Emerging from low-level vision theory, steerable filters found their counterpart in prior work on steerable convolutional neural networks equivariant to rigid transformations. In our work, we propose a steerable feed-forward learning-based approach that consists of neurons with spherical decision surfaces and operates on point clouds. Such spherical neurons are obtained by conformal embedding of Euclidean space and have recently been revisited in the context of learning representations of point sets.

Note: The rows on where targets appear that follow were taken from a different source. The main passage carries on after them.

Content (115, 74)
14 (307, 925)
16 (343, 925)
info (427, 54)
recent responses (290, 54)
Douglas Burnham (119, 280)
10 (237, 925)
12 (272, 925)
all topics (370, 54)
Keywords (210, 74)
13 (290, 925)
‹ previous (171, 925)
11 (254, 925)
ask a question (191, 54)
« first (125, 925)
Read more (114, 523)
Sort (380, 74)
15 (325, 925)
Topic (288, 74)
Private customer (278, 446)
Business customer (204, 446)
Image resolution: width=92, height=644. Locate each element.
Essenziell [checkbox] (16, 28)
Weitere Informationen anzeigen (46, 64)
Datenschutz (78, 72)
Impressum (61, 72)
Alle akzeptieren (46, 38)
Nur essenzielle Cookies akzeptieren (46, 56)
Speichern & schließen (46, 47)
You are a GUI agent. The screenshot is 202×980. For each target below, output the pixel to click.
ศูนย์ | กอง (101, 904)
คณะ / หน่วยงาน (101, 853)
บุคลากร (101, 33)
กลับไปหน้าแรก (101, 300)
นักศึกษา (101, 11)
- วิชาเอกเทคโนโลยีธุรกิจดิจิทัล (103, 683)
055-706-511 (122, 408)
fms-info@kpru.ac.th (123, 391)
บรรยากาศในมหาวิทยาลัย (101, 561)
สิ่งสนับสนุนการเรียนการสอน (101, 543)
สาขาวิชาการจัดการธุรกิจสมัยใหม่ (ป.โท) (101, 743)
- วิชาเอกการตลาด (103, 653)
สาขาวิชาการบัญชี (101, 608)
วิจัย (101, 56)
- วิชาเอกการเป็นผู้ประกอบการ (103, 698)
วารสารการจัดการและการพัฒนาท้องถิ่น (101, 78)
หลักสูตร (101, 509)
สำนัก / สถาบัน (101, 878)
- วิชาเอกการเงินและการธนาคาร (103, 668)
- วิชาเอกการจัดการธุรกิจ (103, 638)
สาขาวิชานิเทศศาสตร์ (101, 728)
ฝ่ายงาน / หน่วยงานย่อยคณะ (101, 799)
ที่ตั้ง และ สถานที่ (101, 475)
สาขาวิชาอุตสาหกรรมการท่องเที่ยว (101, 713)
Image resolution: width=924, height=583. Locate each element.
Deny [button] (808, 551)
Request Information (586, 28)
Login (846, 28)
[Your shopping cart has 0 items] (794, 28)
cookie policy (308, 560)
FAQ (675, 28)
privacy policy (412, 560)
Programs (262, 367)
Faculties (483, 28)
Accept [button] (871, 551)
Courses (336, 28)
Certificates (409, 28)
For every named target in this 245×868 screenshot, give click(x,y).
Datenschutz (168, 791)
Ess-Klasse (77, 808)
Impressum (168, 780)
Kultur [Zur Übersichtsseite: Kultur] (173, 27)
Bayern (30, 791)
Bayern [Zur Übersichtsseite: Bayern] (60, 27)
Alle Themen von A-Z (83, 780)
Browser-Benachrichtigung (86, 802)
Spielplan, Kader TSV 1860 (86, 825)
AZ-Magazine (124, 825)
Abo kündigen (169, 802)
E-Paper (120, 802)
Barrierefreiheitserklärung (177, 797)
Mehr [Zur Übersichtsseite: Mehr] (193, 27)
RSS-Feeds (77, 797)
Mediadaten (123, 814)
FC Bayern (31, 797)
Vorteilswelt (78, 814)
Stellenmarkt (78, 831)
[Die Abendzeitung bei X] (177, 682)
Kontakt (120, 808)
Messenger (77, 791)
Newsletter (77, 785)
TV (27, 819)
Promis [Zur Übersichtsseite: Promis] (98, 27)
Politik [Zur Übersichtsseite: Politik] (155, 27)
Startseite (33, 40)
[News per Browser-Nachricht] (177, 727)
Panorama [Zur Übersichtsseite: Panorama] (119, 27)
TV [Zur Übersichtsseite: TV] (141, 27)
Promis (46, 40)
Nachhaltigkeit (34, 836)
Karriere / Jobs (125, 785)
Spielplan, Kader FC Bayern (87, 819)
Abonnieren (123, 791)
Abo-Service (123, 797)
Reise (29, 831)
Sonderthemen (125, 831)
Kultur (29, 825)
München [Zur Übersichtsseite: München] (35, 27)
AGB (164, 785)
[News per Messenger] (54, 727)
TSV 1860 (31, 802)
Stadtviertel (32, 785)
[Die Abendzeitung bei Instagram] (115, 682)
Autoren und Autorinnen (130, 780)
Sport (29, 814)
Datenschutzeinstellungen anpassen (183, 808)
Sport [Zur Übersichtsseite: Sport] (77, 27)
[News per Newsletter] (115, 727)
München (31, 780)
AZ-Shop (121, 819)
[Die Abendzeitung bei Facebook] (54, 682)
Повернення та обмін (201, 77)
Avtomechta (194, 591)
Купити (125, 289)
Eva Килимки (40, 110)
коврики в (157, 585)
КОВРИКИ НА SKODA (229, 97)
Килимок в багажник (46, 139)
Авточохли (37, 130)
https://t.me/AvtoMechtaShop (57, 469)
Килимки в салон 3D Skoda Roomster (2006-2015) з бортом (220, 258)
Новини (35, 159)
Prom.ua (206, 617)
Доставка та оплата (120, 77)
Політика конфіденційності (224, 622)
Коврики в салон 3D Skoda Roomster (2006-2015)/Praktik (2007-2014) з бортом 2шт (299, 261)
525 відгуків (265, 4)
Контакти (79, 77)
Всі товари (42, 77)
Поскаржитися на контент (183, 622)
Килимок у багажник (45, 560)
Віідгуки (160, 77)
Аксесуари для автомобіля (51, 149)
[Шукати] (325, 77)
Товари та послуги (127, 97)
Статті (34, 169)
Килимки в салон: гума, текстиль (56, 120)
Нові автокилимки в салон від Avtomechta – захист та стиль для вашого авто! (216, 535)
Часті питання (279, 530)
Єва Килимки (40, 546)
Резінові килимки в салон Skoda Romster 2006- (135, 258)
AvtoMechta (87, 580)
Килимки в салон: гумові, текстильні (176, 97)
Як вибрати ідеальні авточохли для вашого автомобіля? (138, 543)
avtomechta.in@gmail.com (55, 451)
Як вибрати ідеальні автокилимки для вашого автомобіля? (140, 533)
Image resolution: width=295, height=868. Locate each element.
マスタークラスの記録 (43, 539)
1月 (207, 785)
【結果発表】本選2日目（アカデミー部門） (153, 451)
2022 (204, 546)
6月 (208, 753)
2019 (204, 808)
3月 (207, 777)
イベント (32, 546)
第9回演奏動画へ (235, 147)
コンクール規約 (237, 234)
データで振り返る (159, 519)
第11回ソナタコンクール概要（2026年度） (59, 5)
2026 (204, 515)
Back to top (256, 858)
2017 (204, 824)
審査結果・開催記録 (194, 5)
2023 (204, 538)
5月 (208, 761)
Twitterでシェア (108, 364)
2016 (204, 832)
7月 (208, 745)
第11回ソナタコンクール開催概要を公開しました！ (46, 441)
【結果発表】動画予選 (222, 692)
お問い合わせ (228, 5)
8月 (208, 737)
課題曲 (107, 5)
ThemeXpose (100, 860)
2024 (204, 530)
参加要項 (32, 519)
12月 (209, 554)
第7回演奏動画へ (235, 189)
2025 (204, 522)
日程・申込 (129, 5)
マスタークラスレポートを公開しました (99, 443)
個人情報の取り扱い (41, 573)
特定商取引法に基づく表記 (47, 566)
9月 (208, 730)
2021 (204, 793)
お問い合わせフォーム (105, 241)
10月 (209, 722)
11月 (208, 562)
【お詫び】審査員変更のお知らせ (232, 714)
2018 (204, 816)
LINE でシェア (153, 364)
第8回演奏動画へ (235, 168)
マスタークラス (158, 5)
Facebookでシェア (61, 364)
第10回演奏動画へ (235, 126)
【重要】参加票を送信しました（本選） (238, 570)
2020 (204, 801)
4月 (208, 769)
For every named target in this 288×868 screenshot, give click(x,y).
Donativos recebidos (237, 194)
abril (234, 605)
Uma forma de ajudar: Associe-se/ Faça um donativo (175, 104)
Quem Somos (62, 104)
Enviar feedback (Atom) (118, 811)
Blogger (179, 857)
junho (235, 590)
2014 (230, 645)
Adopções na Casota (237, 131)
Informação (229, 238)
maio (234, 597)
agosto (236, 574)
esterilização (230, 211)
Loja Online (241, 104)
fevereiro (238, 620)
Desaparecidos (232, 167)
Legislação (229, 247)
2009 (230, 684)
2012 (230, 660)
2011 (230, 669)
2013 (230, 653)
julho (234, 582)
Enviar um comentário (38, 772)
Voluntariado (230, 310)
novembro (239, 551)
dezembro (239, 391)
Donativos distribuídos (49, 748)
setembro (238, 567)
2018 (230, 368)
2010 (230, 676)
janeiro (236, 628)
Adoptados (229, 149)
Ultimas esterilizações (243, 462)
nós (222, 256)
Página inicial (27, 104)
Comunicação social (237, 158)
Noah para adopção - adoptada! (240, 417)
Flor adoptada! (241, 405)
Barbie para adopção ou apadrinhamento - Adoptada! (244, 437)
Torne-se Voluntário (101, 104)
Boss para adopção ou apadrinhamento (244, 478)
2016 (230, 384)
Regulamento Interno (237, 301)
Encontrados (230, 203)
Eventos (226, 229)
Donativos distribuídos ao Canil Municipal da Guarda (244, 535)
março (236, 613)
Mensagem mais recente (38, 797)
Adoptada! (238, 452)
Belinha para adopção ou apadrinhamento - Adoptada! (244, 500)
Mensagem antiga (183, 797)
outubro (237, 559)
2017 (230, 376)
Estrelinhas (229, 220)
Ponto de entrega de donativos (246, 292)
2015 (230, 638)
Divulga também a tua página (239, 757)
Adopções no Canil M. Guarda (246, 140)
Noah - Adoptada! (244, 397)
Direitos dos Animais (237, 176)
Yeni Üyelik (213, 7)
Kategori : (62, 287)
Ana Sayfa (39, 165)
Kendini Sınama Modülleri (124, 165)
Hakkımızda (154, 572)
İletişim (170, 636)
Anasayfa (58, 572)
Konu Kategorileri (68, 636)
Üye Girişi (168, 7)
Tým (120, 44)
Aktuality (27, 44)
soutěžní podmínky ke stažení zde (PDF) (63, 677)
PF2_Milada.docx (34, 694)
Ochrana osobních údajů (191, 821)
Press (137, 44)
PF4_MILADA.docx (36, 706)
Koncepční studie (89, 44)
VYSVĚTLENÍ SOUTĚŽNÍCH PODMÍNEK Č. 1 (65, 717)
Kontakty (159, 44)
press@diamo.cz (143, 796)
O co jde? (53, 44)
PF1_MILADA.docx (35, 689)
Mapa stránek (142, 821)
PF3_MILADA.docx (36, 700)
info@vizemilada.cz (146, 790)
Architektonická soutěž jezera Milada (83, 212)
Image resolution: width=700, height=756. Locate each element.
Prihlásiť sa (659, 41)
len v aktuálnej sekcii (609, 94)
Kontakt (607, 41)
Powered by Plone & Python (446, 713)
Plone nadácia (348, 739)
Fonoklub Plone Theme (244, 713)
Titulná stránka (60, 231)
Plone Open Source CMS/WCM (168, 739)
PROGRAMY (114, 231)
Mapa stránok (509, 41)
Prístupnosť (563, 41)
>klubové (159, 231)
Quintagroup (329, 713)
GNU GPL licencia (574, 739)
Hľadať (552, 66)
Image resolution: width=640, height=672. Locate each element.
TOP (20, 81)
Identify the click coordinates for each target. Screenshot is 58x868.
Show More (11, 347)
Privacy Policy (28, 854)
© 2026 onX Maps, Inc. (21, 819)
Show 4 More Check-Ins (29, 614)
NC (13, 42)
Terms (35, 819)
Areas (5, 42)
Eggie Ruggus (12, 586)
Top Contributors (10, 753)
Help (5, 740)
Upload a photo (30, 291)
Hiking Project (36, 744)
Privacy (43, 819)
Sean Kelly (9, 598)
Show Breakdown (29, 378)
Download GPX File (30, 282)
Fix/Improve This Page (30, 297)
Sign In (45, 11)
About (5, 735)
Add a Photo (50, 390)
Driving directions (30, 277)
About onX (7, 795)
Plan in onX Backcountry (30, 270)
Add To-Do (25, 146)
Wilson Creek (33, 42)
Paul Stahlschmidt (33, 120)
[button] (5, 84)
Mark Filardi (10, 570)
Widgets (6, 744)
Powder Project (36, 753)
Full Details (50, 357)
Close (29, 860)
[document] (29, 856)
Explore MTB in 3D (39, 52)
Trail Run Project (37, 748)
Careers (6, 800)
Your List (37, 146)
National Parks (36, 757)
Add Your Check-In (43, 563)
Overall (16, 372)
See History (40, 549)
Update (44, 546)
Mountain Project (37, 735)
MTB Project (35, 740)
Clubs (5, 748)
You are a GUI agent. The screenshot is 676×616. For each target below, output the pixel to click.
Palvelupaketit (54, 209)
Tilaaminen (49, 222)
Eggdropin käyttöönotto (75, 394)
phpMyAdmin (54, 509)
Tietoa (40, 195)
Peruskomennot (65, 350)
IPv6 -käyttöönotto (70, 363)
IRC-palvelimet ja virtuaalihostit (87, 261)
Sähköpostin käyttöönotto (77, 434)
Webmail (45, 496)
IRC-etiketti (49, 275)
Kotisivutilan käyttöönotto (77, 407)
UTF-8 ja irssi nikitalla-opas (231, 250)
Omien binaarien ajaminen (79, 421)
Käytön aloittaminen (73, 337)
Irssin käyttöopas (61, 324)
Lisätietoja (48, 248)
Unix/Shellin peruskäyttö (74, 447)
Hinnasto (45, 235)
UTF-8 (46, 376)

Focusing on 3D geometry, we exploit the isometry property of spherical neurons and derive a 3D steerability constraint. After training spherical neurons to classify point clouds in a canonical orientation, we use a tetrahedron basis to quadruplicate the neurons and construct rotation-equivariant spherical filter banks. We then apply the derived constraint to interpolate the filter bank outputs and, thus, obtain a rotation-invariant network. Finally, we use a synthetic point set and real-world 3D skeleton data to verify our theoretical findings. The code is available at https://github.com/pavlo-melnyk/steerable-3d-neurons.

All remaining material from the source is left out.